*Exercise:* Pick up the Neil Young birthday appreciation after its final sentence and write what comes next; the data that follows the text is separate from it.

*Selected passage:*
.....
Old man, look at your life: A 70th birthday appreciation of Neil Young
Neil Young - who turns 70 today - changed my life.
Before you place an emergency call with the hyperbole police, allow me to inject a bit of context. When I was younger I had no discernible interests. It was obligatory for any adolescent male in my native Finland to go through the devil's horns-flashing ritual known as the Metal Years, so that's what I did, albeit without any mad levels of allegiance to double bass drum pedals, spandex, demonic affiliations and supersonic guitar twiddling.
With Iron Maiden and Metallica as my points of reference, imagine my surprise - shock, more like - at encountering a cut off Young's 1990 LP Ragged Glory, recorded with Crazy Horse, still by some distance my favourite backing band; not just for Young, but anyone. This music was keen on flexing its muscles, too, but it was a very different kind of aggression from the death-obsessed grunting and eternally adolescent angst I'd grown accustomed to. These guys played what can only be described as hard rock like they held a deep-seated resentment towards their instruments, but it somehow came across as a positive undertaking, due not least to the simple but strong melodies and the angels-with-stubbles harmonies their thudding, unhurriedly evolving minor-key jams were slathered with; later I found out this may have had something to do with Young & Crazy Horse's enthusiastic participation in the original hippie era, the enduring whiff of which lingered on. There was an earthy groove to this stuff, too, a colossal yet slightly unsteady, hypnotic gallop that sounded like it could go on for hours - and frequently did.
Most of all, the guitar sound was unlike anything I'd come across, a protean, fuzz-coated howl that suggested the soloist's equipment had been marinated in mud for a few decades and had only undergone a cursory clean-up before being dragged back into active duty. Young's wilfully sloppy solos, frequently shot through with flights of lyrical beauty that were all the more startling for residing next to extended squeals of moaning feedback, were a billion miles removed from the skilful but antiseptic technical excellence that passed as 'good' musicianship; this guy played - and sang, in a high-pitched whine that sounded not unlike a cat in distress, only a whole lot more pleasant and expressive than that - like he meant every note, even the fluffed ones (man).
.....
*Data provided:*
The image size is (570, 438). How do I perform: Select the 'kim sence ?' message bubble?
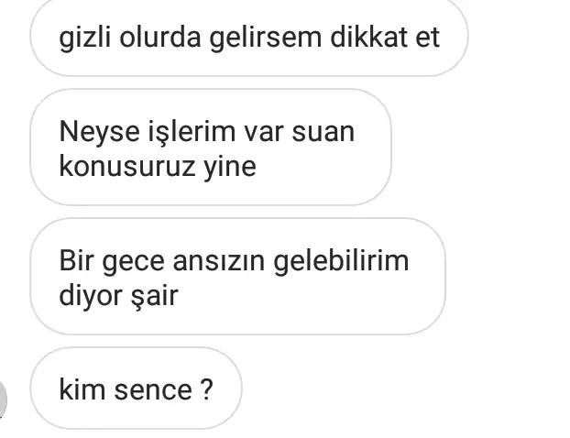(x=136, y=389)
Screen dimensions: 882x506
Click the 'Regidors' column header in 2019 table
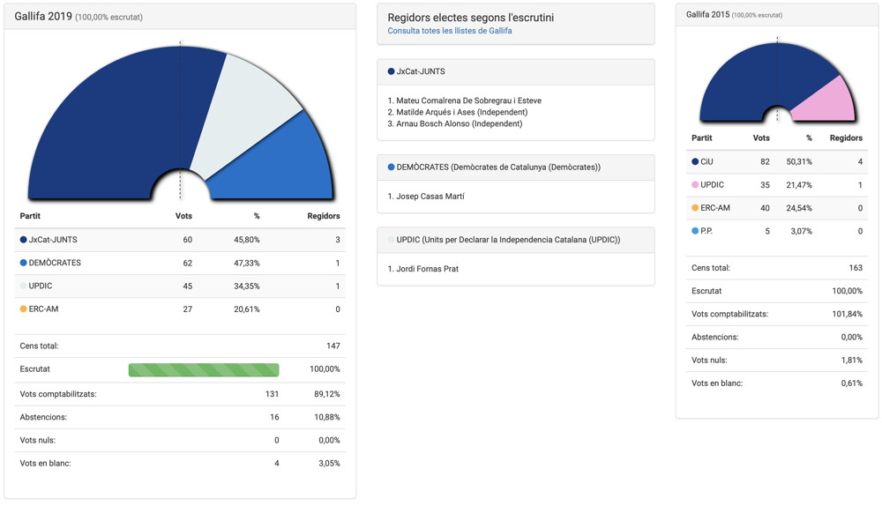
.....
*Task output:*
In short, I was impressed, a mega-fan for life after just five minutes' exposure, even more so when I realised that this relentlessly energetic, soulful sludge had been whipped up by a man as old as the hills who'd already recorded something in the region of a thousand albums, most of which (apart from much of the 80s, when Young battled the double trouble of waning songwriting inspiration and a swap from long-term label Reprise to Geffen Records, who wanted the Ontario-born legend to do the one thing he's totally incapable of: stay the same) as good or even better than Ragged Glory.
This interest - no, obsession - in Young's music led to further musical explorations, which in turn led to discoveries in books and films and, gradually, widening horizons in general, too. Although my musical interests have since expanded far beyond Young's country/folk/rock domain, I'm yet to find anything that hits even half as hard as Young's finest output. His is a discography that keeps on evolving and growing in depth over time: albums like 1978's bittersweet Comes A Time, for example, sound completely different once you're old enough to have experienced the changes he's singing so beautifully about over a rich Countrypolitan orchestra, itself barely recognisable as the work of the same artist responsible for the raw garage-rock anthems of 1975's Zuma or 1979's punk-influenced blast Rust Never Sleeps. Having tackled anything from plaintive piano ballads ("Love In Mind", "After The Gold Rush"), psychedelic splendour ("Expecting to Fly") and solo folkie fare ("Will to Love", "Tell Me Why") to slow-burning guitar odysseys ("Down By The River" with its one-note solos, "Love to Burn"), groovy folk-rock ("Winterlong", "Everybody Knows This is Nowhere") proto-grunge rockers ("Cinnamon Girl", "Powderfinger"), bluesy laments ("On The Beach", "Don't Be Denied"), sparse balladry ("Helpless", "Only Love Can Break Your Heart"), countrified confessionals ("Old Man", "From Hank to Hendrix") and what can only be described as novelty songs ("This Note's For You", "Piece of Crap"), Young really does have a song - and record - for every mood. So, if a person's life is shaped by their interests, what they're into, what moves them, Neil Young really has changed my existence - for the better.
I'm far from the only one to feel this strongly about the Canadian but California-based legend's work. Wilco's Being There, Ryan Adams' Heartbreaker, Gillian Welch's Time (The Revelator), My Morning Jacket's It Still Moves and, most recently, Israel Nash's Silver Season : Young's sparse, finesse-averse, ever-evolving spirit hangs over much of the finest produce in the Americana/alt. country idioms like a Batlight with no off switch, and there's barely a decent songwriter around who doesn't owe at least a small debt to Young's unique blend of melody and discord, heartache and grit.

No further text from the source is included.